Dataset items:
────────

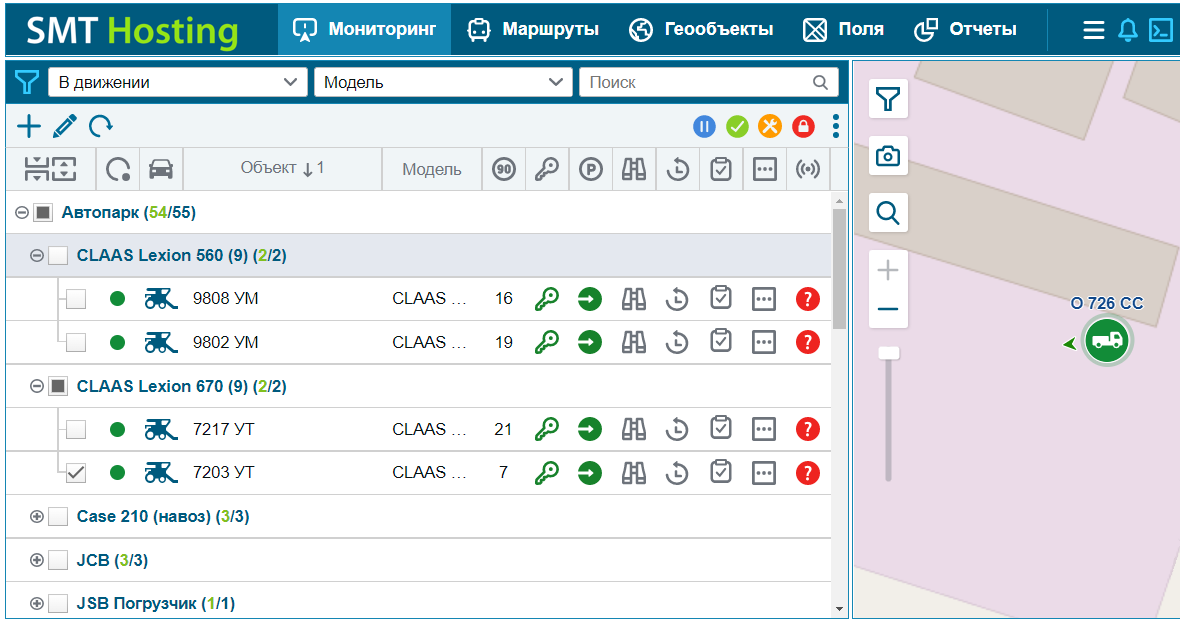The width and height of the screenshot is (1180, 623).
Task: Toggle the JCB group checkbox
Action: click(x=59, y=560)
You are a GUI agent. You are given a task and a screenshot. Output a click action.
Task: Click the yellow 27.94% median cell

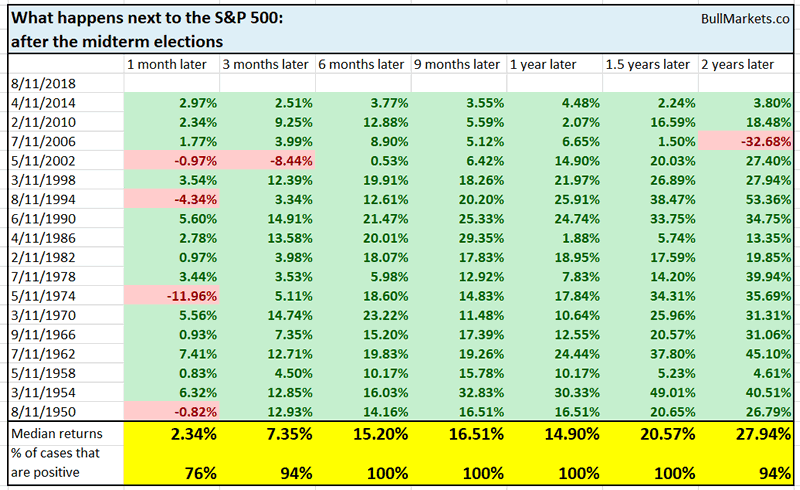[746, 433]
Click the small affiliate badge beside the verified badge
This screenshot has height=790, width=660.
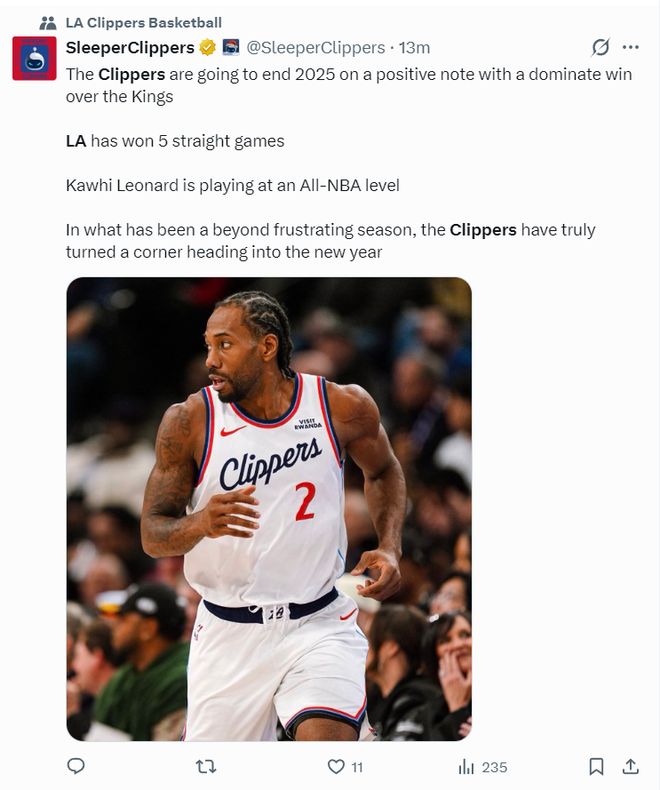(231, 47)
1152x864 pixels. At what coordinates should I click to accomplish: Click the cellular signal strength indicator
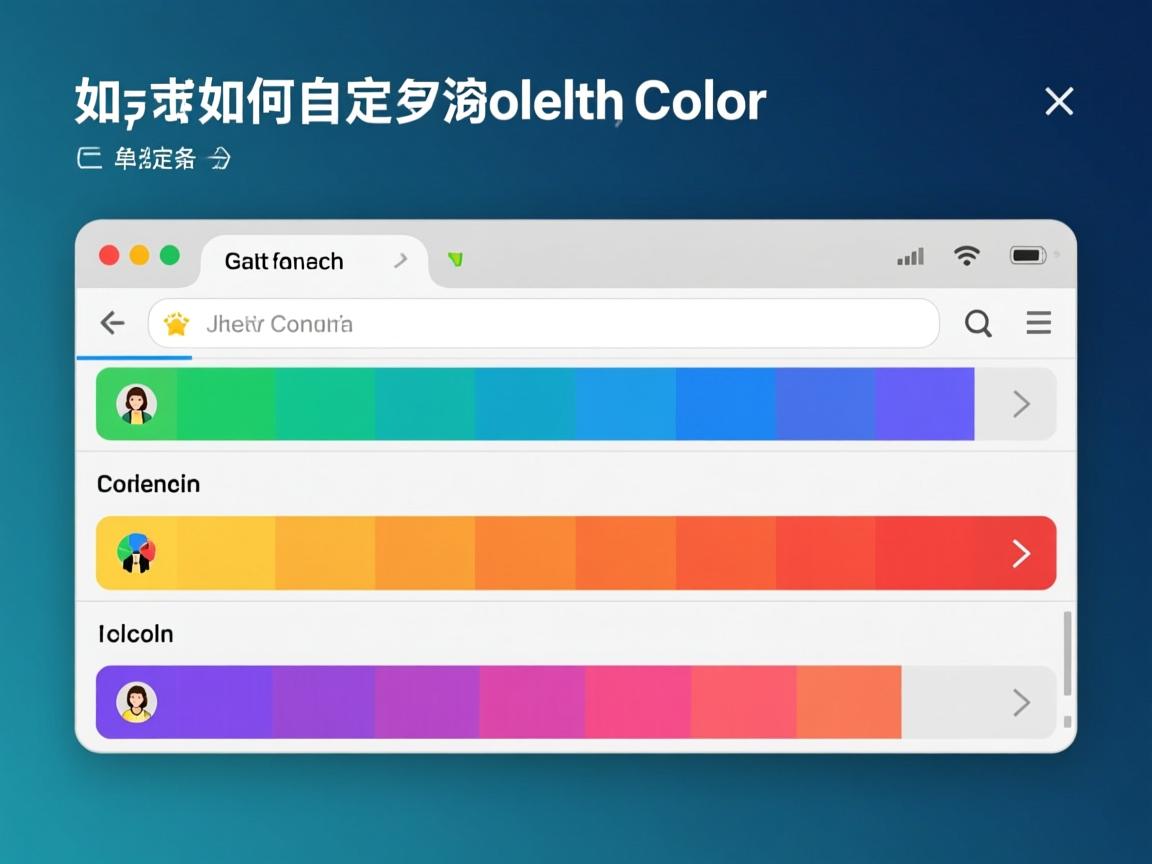click(909, 257)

────────

## Exercise
Return exactly, with no pictures, each line from the one that contains "This screenshot has height=790, width=660." through the end of the entries above, both ends included.

## Answer to the exercise
This screenshot has height=790, width=660.
(231, 47)
1152x864 pixels. At what coordinates should I click to accomplish: Click the cellular signal strength indicator
click(909, 257)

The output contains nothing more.